Edith Wharton drew upon Jarves' well-known misfortunes in her novella False Dawn (The Forties).

==Books==
Some of his works:
- History of the Hawaiian or Sandwich Islands: Embracing Their Antiquities, Mythology, Legends, Discovery by Europeans in the Sixteenth Century, Re-Discovery by Cook, with Their Civil, Religious and Political History, from the Earliest Traditionary Period to the Present Time (1843)
- Scenes and Scenery in the Sandwich Islands, and a trip through Central America: being observations from my notebooks during the years 1837-1842 (1843)
- Parisian Sights and French Principles, Seen Through American Spectacles (1852)
- Parisian Sights and French Principles, Seen Through American Spectacles, Second Series (1855)
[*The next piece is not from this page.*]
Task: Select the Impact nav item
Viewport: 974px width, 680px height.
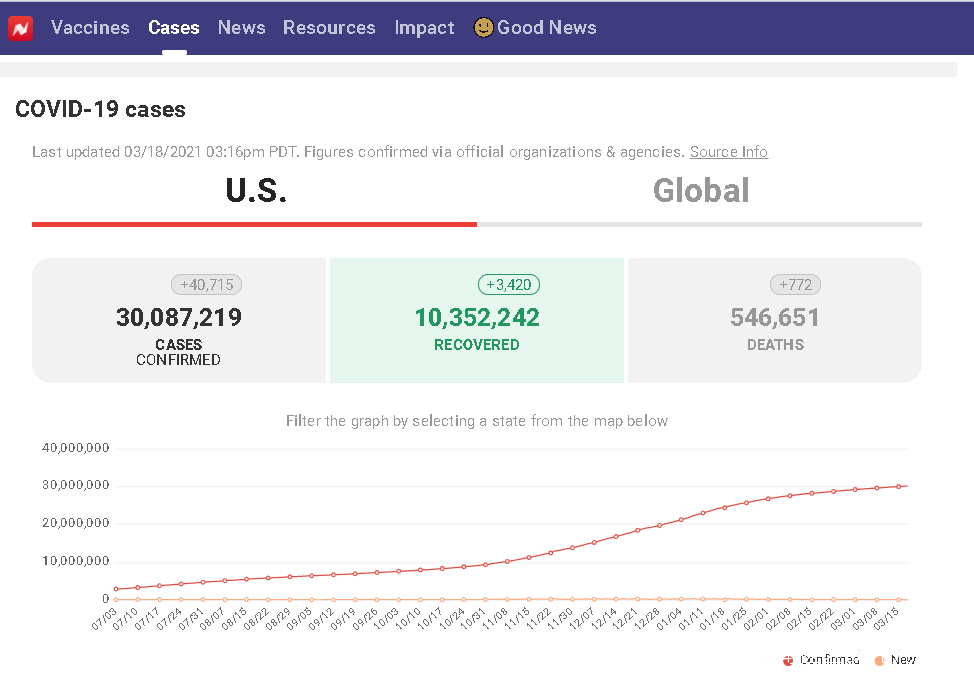Action: coord(424,28)
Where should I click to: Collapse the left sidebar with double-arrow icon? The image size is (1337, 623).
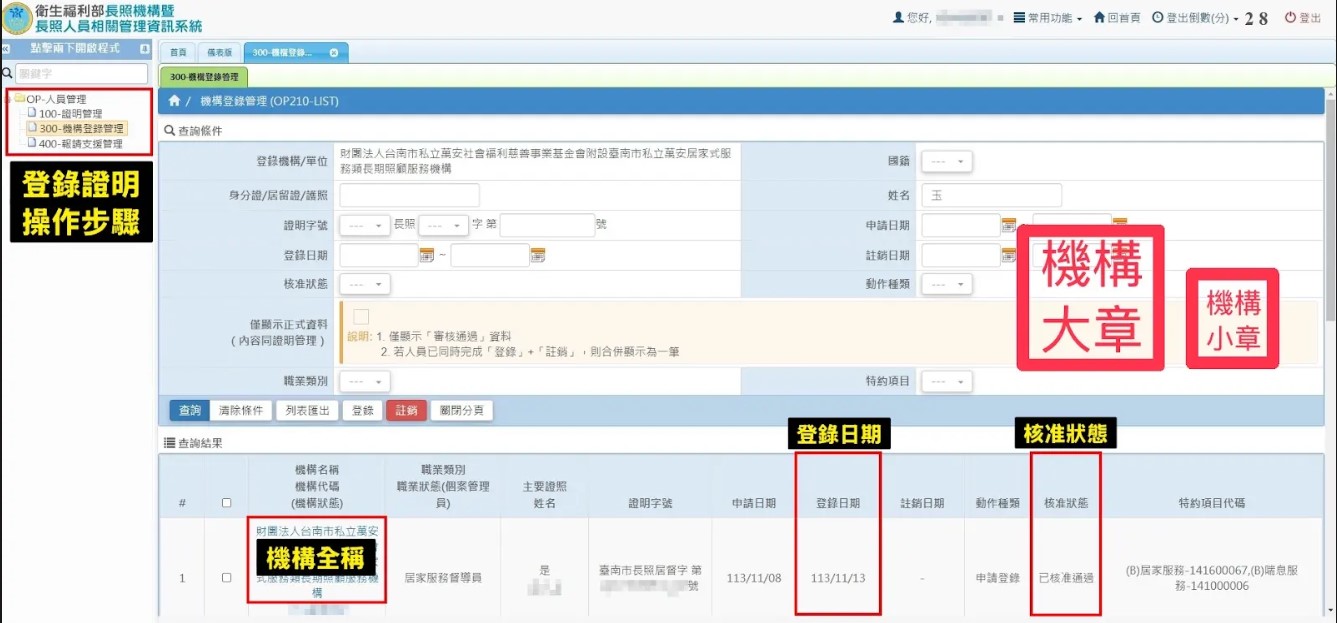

- Art-Hints, Architecture, Sculpture and Painting (1855)
- Italian Sights and Papal Principles, Seen Through American Spectacles (1856)
- Kiana: A Tradition of Hawaii (1857)
- Why and What Am I? The Confessions of an Inquirer, In Three Parts. Part I. Heart-Experience; or, The Education of the Emotions (1857)
- Art Studies: The "Old Masters" of Italy; Painting (1861)
- The Art-Idea: Part Second of Confessions of an Inquirer (1864)
- Art Thoughts, The Experiences and Observations of an American Amateur in Europe (1870)
- A Glimpse at the Art of Japan (1876)
- Italian Rambles, Studies of Life and Manners in New and Old Italy (1883)
- Pepero, the Boy-Artist. A Brief Memoir of James Jackson Jarves, Jr. (1891)

==Articles==
This list is incomplete.
- Jarves, J. Jackson, Genius of Doré. The Atlantic Monthly, vol. 24, issue 143 (September 1869).
- Jarves, J. Jackson, Asceticism, or the Sanctuary of St. Francis. The Galaxy, vol. 8, issue 4 (Oct 1869).
- Jarves, J. Jackson, [The Believer and the Unbeliever in English Art] "The Art Journal", 1 August 1869.
- Jarves, J. Jackson, Museums of Art. The Galaxy, vol. 10, issue 1 (July 1870).
- Jarves, J. Jackson, A new Phase of Druidism. The Galaxy, vol. 10, issue 6 (December 1870).
- Jarves, James Jackson, Pescaglia, the Home of a Mad Artist. The Atlantic Monthly, vol. 34, issue 203 (September 1874).
- Jarves, J. Jackson, Ethics of Taste. The Duty of Being Beautiful "The Art Journal", New Series Vol. 1 (1875)
- Jarves, James Jackson, American Museums of Art. Scribner's Monthly, vol. 18, issue 3 (July 1879).
- Jarves, James Jackson, The New School of Italian Painting and Sculpture. Harper's New Monthly Magazine, vol. 60, issue 358 (March 1880).
- Jarves, James Jackson, Ancient and Modern Venetian Glass of Murano. Harper's New Monthly Magazine, vol. 64, issue 380 (January 1882).
- Jarves, James Jackson, The Gates of Paradise. Harper's New Monthly Magazine, vol. 65, issue 385 (June 1882).